Ruth McCorkle Remembrance

Ruth McCorkle Headshot
August 29, 2019

The Yale School of Nursing community is saddened to share the news that Dr. Ruth McCorkle, PHD, RN, FAPOS, FAAN, died peacefully at her home in Connecticut on August 17, surrounded by her family.

“Ruth was a pioneering figure in so many areas of the nursing profession: oncology, symptom science, and hospice care,” said Yale School of Nursing Dean Ann Kurth ’90 MSN, PHD, CNM, MPH, FAAN. “During her two decades at YSN, she mentored more than 70 doctoral and 30 post-doctoral students, ensuring that the next generation of nurses will be guided by her standards of rigorous clinical research and fierce dedication to the patients in her care. She will be greatly missed.”

Trailblazing Work
In a career marked by distinction and decorated with firsts, Dr. McCorkle developed the Symptom Distress Scale, the first scale to measure patients’ degree of discomfort from a specific symptom. One of the most widely used symptom assessment scales, the SDS is often used to assess patients with advanced cancers. Later, Dr. McCorkle’s randomized clinical trial exploring advanced practice intervention for post-surgical older adult cancer patients resulted in a seven-month survival benefit. The trial revolutionized the field of palliative care, revealing to researchers that palliative care practices lengthen life.

Throughout her career, Dr. McCorkle was saluted as a nurse who focused on the desire to connect with patients and help them optimize their quality of life. She served as a captain in the United States Air Force Nurse Corps. in Vietnam, where she was exposed to both the extremes of human suffering and to Agent Orange. This theme of her life was also reflected in the subject of her thesis, where she chose to focus on the effect of touch for the seriously ill patient.

Career at Yale
Recruited by former YSN dean Judith Krauss ’70 MSN, RN, FAAN, Dr. McCorkle arrived at Yale in 1998 and remained a vital member of the faculty until her retirement in 2018. At a symposium last year honoring Dr. McCorkle, Krauss saluted her former colleague as someone whose life’s work made an “immeasurable and sustained impact on so many lives.”

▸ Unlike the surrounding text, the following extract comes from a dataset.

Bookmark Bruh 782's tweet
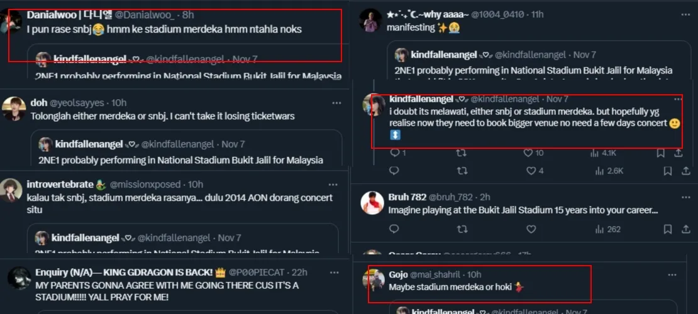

Dr. McCorkle served as the inaugural Florence Schorske Wald Professor of Nursing, and also led the program for Cancer Control at the Yale Comprehensive Cancer Center (YCCC) from 1998 to 2009. Embodying the type of collaboration across campus that so many educators strive for, she was a professor in the Department of Epidemiology and Public Health at the Yale School of Medicine, and director of Psychosocial Oncology at YCCC. In January 2018, Dr. McCorkle was presented with the Yale Cancer Center (YCC) Lifetime Achievement Award, a distinction given annually to a YCC member who has impacted the field of oncology both nationally and internationally. Fittingly, it was the first time the award was given to a non-physician.

Awards & Distinctions
Among her many accolades and distinctions, she was named a Living Legend in 2018, the highest honor awarded by the American Academy of Nurses. Dr. McCorkle was inducted into the International Nurse Researcher Hall of Fame, Sigma Theta Tau International, in 2014. She was presented with the Book of the Year Award for Cancer Nursing from the American Journal of Nursing; a Distinguished Merit Award from the International Society of Nurses in Cancer Care; and a Distinguished Research Award from the Oncology Nursing Society. She was also named the Nurse Scientist of the Year by the Council of Nurse Researchers of the American Nurses Association.

In 2009, she received the Bernard Fox Research Award for outstanding contributions to the field of psycho-oncology. Dr. McCorkle received the Jimmie Holland Leadership Award from the American Psychosocial Oncology Society, of which she was a president as well as a founder, and the Trish Green Quality of Life Award from the American Cancer Society. She was elected to the National Academy of Medicine in 1990.

Memorial Service and Reception
A memorial service will be held on Tuesday, September 24 at 2 p.m. in Battell Chapel at 400 College Street in New Haven. YSN will host a reception immediately following the memorial service at the Graduate Club on 155 Elm Street in New Haven. All are welcome to celebrate Ruth’s life.